Diante de tantos contratempos e trapalhadas, a quase utópica proposta de um entusiasta do ex-porta-aviões São Paulo, o paulista e ex-soldado da aeronáutica Emerson Miura, de transformá-lo em museu flutuante, em vez de ser desmanchado e virar sucata, ganhou uma inesperada sobrevida.

“Enquanto o navio existir, há esperanças de salvá-lo”, diz Miura, que, com a improvável volta do comboio ao Brasil, no mês passado, conseguiu, ao menos, uma vitória difícil de se imaginar: a de ver o avanço do porta-aviões rumo ao desmanche retroceder.

Ganhamos mais tempo para agir”, comemora Miura, que criou um instituto para tentar preservar o maior navio militar que o Brasil já teve.

Mas, por enquanto, ele está longe de conseguir o objetivo de transformar o navio condenado em museu, a exemplo do que já ocorreu com outros ex-porta-aviões, mundo afora.

O porta-aviões que acabou em uma lagoa

Um dos casos mais famosos do gênero foi o lendário ex-porta-aviões russo Minsk, que atuou fortemente na época da União Soviética, que, ao ser aposentado, foi transformado em parque temático de diversões, na China.

Mas o negócio não deu tão certo quanto os compradores chineses imaginavam, e, após um tempo, ele foi vendido para outro empresário, que, na falta de melhor local para atracar o imenso navio (mesmo problema do porta-aviões brasileiro), o enfiou dentro de uma lagoa, no interior da China, à espera de nova serventia.

E ele está lá até hoje, desativado e abandonado, em uma lagoa de onde nunca mais poderá sair, nem mesmo para ser desmontado.
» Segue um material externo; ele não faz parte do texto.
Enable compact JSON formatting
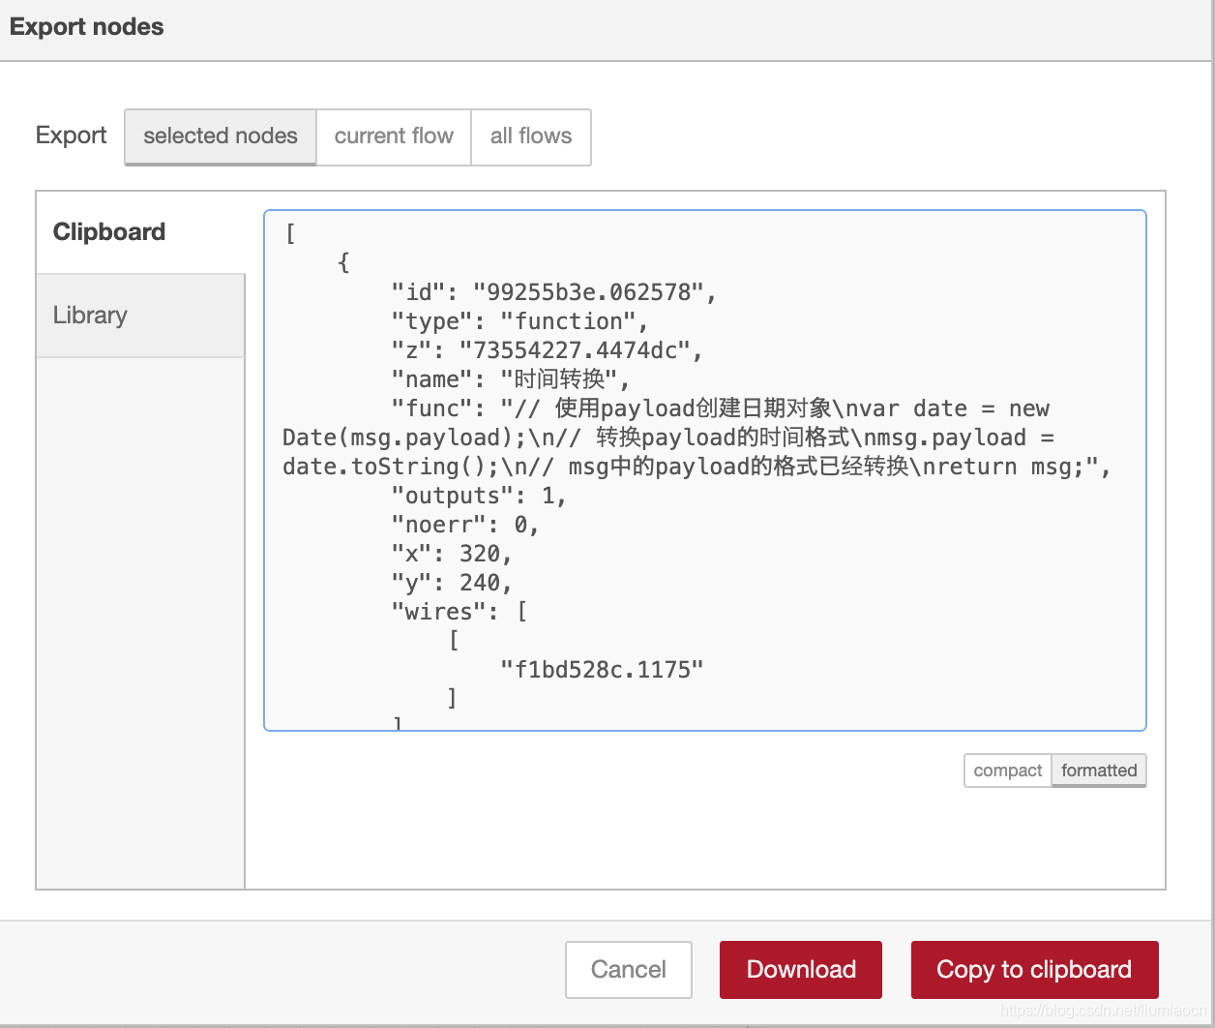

Porta-aviões acaba em lagoa no interior da China

Uma história conturbada

O ex-porta-aviões brasileiro São Paulo foi vendido aos turcos através de um conturbado leilão, que chegou a ser adiado algumas vezes.

Mas, conturbada também foi a própria história deste porta-aviões no país.

Comprado, usado, da França, no ano de 2000, o São Paulo substituiu o lendário porta-aviões Minas Gerais, primeiro navio-aeródromo que o Brasil teve, mas sua vida útil foi tão curta quanto problemática.

Com uma intermitente série de problemas mecânicos (entre eles, o trágico rompimento de um duto de vapor, em 2004, que resultou na morte de três tripulantes), ele nunca conseguiu navegar por muito tempo, sem exigir reparos.

Ao longo dos 17 anos que passou na Marinha do Brasil, o São Paulo navegou pouco mais de 200 dias, o que o tornou um incômodo na frota e acelerou seu processo de descomissionamento.

Surgiu, então, outro problema: o que fazer com ele?

E esse problema permanece, três meses depois de o navio ter partido do Brasil para o que parecia ser uma viagem sem volta, e um mês após estar zanzando e círculos no mar nordestino.

A novela do ex-porta-aviões brasileiro que não tem onde parar ainda não terminou.